Ma qui fa un passo in più.
“Che cosa vuol dire la significazione del fallo? Un collegamento così determinativo bisogna sempre chiedersi se sia un genitivo oggettivo o soggettivo, differenza che illustro accostando due sensi opposti, rappresentati alla lavagna da due freccette”16, come si può vedere a pagina 43 del Seminario XIX.
Ma, dopo aver illustrato quel che intendeva con gli esempi riportati, quello del desiderio di un bambino e della legge del taglione, ci dice che per la significazione del fallo la freccia è “neutra [vale a dire che] la significazione del fallo ha questo di astuto, che ciò che il fallo denota è il potere di significazione”17.
Neutra vuol dire che per la significazione del fallo non conviene il collegamento determinativo. Che lo si prenda per un verso o per l’altro il fallo è il potere di significazione e il potere di significazione è il fallo.
Ma quello che è rivoluzionario è il fatto che il fallo, ossia il potere di significazione, non si applica solamente al campo del significante, ma anche al campo del godimento.
A livello del campo del significante, proprio a causa del linguaggio, il fallo è correlato con quella perdita che chiamiamo castrazione.
Al rovescio, nel campo del godimento, il fallo, nella versione di funzione fallica, si presenta già castrato per tutti coloro che parlano, ed esiste solo uno a non essere sottomesso alla funzione fallica.
Ma questo meno, implicito nella funzione fallica, si traduce in un più, poiché lascia che emerga un godimento supplementare che è ciò che è proprio del godimento femminile.

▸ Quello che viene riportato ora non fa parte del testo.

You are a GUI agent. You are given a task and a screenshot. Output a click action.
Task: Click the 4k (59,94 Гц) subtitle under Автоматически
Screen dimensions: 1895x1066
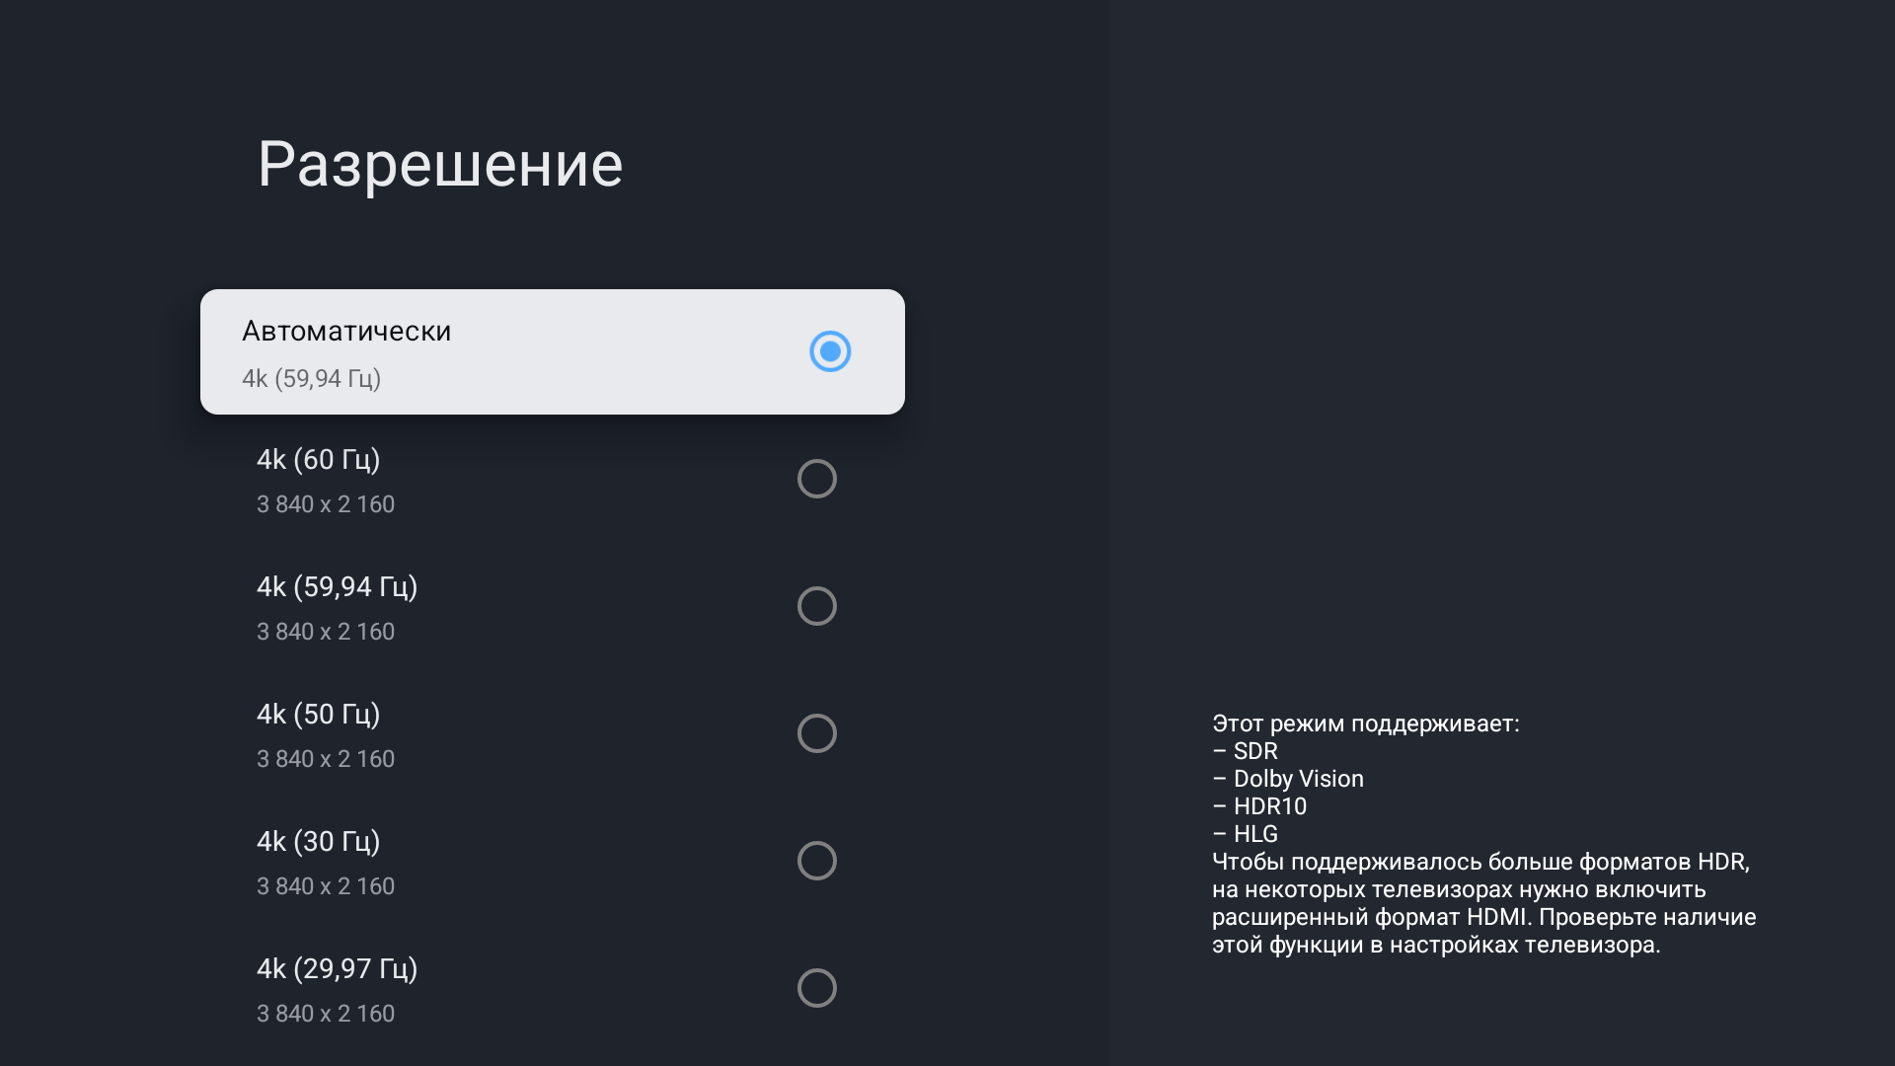[311, 379]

Il reale del sesso ha dunque due sensi.
Un senso è che il sesso reale è duale. Ma questo duale non è quello che si crede.
Un altro senso è che, a partire dal sesso, il reale consiste nel fatto che non c’è rapporto sessuale, e questo a causa dell’iscrizione del parlessere nel linguaggio.
Tutto ciò fa precisare in che cosa consista il duale del sesso reale: si tratta di due tipi di godimento, che non sono tuttavia complementari: un godimento universale e un godimento singolare che concerne uno per uno, anzi, poco importa il sesso anatomico, che concerne una per una.
I sessi sono due:
ma si tratta di due modalità di godimento,
uno, quello del binomio: parola/funzione fallica, che investe necessariamente chiunque sia nel linguaggio;
l’Altro, l’eteros, quello del binomio: silenzio/non-tutto rispetto alla funzione fallica.
Quest’ultimo godimento, da Lacan chiamato femminile, è supplementare al primo, ma Lacan lascia intendere che si tratta del godimento basico del corpo umano, non già però quello che c’era prima che la parola lo investa, ma quello che è stato rimodellato proprio perché la parola lo ha investito.